Treat them like adults. Make an appointment to see said professors, ask about the project and what you can do to be engaged in your courses without irritating the professors. Shocking thought I know, but it might just work.

FrauTech said...

As someone with more real world experience when I went back to school I dealt with this as well. Luckily my lectures were usually a minimum of 150 people so I wasn't very inspired to speak up. I say don't speak up, because who are you going to convince? The Professor is not going to listen to you, and does not like having his/her knowledge challenged. Maybe some percentage of your fellow students will listen and be thankful, but most will either a) not believe you or b) not care and be irritated you are speaking to begin with. It's much better just to make nice. If it was one on one students I was talking with I would occasionally bring things up, but only when I thought they really cared about my opinion and would benefit from it. Most likely your professors are not working from a point of malice, they are just trying to get across a basic idea, and likely none of them have worked in your field at all or in the last 10 years. That doesn't make them wrong and you right, it just means you have a different perspective. But they're still a professor, presumably teaching you some things you don't know, so a little humility and a lot of staying quiet and keeping your head down.

Frantic Pharmacist said...

I would say too, to pick your battles -- I'm curious as to the types of incorrect stuff they are presenting. That would give a better idea of whether it's worth it. Does it go to the entire philosophy of pharmacy practice, or more to the smaller aspects of everyday work?

Phathead said...

"In practice, you'll be doing these 7 minute consults every day"

"The screen shown here is a typical computer screen that you would use in a pharmacy showing how unhelpful technology can be" (It really was the DOS screen of the switch box for a ScriptPro robot... a system designed in the late 1980s and is never used by a person in the pharmacy)

"Economics and accounting are two principals that are not overly important to patient care or pharmacy"

Those are a few of the things I spoke up against. I'm not saying I speak out in every lecture, but when they say stuff like this, and the majority of the class is scribbling it down as fact, it makes me uncomfortable.

Old MD Girl said...

As Grumpy would say, KMS. Keep Mouth Shut.

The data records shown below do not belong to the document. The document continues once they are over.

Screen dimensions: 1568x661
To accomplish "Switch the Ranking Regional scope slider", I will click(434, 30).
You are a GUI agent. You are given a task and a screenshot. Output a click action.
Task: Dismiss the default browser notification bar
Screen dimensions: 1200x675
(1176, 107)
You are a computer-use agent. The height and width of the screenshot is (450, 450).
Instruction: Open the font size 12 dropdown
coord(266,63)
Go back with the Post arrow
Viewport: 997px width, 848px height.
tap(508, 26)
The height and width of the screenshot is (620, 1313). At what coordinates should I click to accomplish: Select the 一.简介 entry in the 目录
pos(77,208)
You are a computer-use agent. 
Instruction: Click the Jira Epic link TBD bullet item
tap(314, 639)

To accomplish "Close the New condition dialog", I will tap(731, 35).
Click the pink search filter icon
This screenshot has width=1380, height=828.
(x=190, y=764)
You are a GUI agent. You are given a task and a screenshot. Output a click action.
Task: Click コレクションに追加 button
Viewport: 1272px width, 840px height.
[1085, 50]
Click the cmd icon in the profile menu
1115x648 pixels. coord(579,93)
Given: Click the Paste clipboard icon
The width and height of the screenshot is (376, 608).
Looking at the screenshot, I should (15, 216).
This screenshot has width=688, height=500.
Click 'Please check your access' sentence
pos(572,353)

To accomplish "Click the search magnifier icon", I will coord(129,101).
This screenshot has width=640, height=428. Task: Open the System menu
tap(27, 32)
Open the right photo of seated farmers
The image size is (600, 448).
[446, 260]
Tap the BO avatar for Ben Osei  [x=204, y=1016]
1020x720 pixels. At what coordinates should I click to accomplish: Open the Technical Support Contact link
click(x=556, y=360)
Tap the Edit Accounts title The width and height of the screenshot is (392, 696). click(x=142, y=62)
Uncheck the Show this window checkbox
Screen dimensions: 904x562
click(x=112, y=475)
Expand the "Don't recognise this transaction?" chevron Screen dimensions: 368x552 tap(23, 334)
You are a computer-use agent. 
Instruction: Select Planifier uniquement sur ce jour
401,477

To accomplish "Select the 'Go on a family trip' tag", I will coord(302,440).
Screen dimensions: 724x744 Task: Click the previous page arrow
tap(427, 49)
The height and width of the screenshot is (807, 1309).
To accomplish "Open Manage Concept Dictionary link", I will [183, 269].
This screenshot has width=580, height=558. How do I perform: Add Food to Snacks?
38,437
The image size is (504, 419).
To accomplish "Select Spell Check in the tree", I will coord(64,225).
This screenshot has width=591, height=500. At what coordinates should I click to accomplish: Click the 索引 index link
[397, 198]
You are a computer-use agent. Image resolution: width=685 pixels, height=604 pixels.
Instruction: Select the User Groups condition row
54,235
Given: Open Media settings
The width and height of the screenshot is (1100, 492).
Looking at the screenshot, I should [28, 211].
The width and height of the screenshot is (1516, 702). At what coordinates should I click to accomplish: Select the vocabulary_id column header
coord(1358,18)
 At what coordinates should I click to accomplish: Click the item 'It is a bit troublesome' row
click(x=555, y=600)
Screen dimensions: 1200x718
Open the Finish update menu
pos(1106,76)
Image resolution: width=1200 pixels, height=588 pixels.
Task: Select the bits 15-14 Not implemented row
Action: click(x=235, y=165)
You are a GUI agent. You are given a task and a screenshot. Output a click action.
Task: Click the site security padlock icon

Now, if you can tell me how one does that, I'm all ears.

Anonymous said...

Pick your battles. Be inteligent in your comments. If the comment is to show you are smarter than the speaker, keep your mouth shut. If the question is to seek clairfication of the point being made, ask away. You will be needing letters of recommendation to get a residency. This year we had over 100 resident applicants for 5 positons. If your recommendations suggest you are lacking tact, diplomacy, or are aggressive or a cowboy with your answers then you will not be offered an interview at this or a lot of other programs. We can not afford to have this type of resident running loose in our 500 bed hospital. As residency director, I can not afford to get called into the Pharmcy Director's or Chief of Staff, or Department of Internal Medicine Chair's office due to a loose cannon resident.

Anonymous said...

I'd lean towards keeping quiet as well. You're not going to be able to re-educate everyone one else just by questioning the professor. Righting bad information during study groups / among friends will probably get you a good reputation, but antagonising the professor may lead to problems and fewer opportunities in the future. And perhaps lower marks, depending on their professionalism and your system.

Maybe it would be a better idea to occasionally ask carefully worded questions that don't piss 'em off but might highlight the inaccuracies.

Anonymous said...

Be considerate of other students. There's a lot of information to cover in the short class time. Unless you have a question that clarifies something confusing in the notes, or something confusing that the professor has mentioned during the lectures, just keep quiet. If you genuinely want to have a discussion or have issues with what the professor is teaching, go discuss it with them during breaks/after classes or during office hours.